#### [BRIEF]
Convert the data below into a Markdown table with the columns No. and Line, giving each non-blank line its own numbered row and leaving out blank lines.

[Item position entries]
* * * * *

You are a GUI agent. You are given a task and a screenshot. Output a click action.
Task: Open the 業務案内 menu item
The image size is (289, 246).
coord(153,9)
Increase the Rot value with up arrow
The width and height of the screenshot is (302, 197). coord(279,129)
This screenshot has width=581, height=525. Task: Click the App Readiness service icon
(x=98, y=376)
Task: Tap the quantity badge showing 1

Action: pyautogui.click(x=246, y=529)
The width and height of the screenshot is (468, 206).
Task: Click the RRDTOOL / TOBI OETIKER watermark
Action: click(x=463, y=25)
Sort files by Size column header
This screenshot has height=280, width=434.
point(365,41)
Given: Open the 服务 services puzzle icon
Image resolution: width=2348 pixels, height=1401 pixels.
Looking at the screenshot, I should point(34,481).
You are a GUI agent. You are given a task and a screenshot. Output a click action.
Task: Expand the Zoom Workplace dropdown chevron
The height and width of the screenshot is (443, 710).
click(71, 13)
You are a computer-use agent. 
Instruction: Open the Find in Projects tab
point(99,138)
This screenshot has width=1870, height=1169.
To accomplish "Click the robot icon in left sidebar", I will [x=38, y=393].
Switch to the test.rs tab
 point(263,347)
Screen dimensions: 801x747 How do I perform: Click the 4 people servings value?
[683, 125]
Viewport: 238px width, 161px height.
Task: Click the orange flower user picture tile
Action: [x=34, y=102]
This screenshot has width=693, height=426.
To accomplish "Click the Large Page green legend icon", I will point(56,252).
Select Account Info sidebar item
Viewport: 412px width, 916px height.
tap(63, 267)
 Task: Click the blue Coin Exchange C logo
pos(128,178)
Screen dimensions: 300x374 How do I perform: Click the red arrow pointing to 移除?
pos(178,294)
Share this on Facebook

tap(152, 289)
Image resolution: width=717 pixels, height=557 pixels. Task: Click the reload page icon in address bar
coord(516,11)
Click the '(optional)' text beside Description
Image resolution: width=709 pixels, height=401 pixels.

* * * * *

#### [PROBLEM SOLUTION]
| No. | Line |
|---|---|
| 1 | You are a GUI agent. You are given a task and a screenshot. Output a click action. |
| 2 | Task: Open the 業務案内 menu item |
| 3 | The image size is (289, 246). |
| 4 | coord(153,9) |
| 5 | Increase the Rot value with up arrow |
| 6 | The width and height of the screenshot is (302, 197). coord(279,129) |
| 7 | This screenshot has width=581, height=525. Task: Click the App Readiness service icon |
| 8 | (x=98, y=376) |
| 9 | Task: Tap the quantity badge showing 1 |
| 10 | Action: pyautogui.click(x=246, y=529) |
| 11 | The width and height of the screenshot is (468, 206). |
| 12 | Task: Click the RRDTOOL / TOBI OETIKER watermark |
| 13 | Action: click(x=463, y=25) |
| 14 | Sort files by Size column header |
| 15 | This screenshot has height=280, width=434. |
| 16 | point(365,41) |
| 17 | Given: Open the 服务 services puzzle icon |
| 18 | Image resolution: width=2348 pixels, height=1401 pixels. |
| 19 | Looking at the screenshot, I should point(34,481). |
| 20 | You are a GUI agent. You are given a task and a screenshot. Output a click action. |
| 21 | Task: Expand the Zoom Workplace dropdown chevron |
| 22 | The height and width of the screenshot is (443, 710). |
| 23 | click(71, 13) |
| 24 | You are a computer-use agent.  |
| 25 | Instruction: Open the Find in Projects tab |
| 26 | point(99,138) |
| 27 | This screenshot has width=1870, height=1169. |
| 28 | To accomplish "Click the robot icon in left sidebar", I will [x=38, y=393]. |
| 29 | Switch to the test.rs tab |
| 30 |  point(263,347) |
| 31 | Screen dimensions: 801x747 How do I perform: Click the 4 people servings value? |
| 32 | [683, 125] |
| 33 | Viewport: 238px width, 161px height. |
| 34 | Task: Click the orange flower user picture tile |
| 35 | Action: [x=34, y=102] |
| 36 | This screenshot has width=693, height=426. |
| 37 | To accomplish "Click the Large Page green legend icon", I will point(56,252). |
| 38 | Select Account Info sidebar item |
| 39 | Viewport: 412px width, 916px height. |
| 40 | tap(63, 267) |
| 41 |  Task: Click the blue Coin Exchange C logo |
| 42 | pos(128,178) |
| 43 | Screen dimensions: 300x374 How do I perform: Click the red arrow pointing to 移除? |
| 44 | pos(178,294) |
| 45 | Share this on Facebook |
| 46 | tap(152, 289) |
| 47 | Image resolution: width=717 pixels, height=557 pixels. Task: Click the reload page icon in address bar |
| 48 | coord(516,11) |
| 49 | Click the '(optional)' text beside Description |
| 50 | Image resolution: width=709 pixels, height=401 pixels. |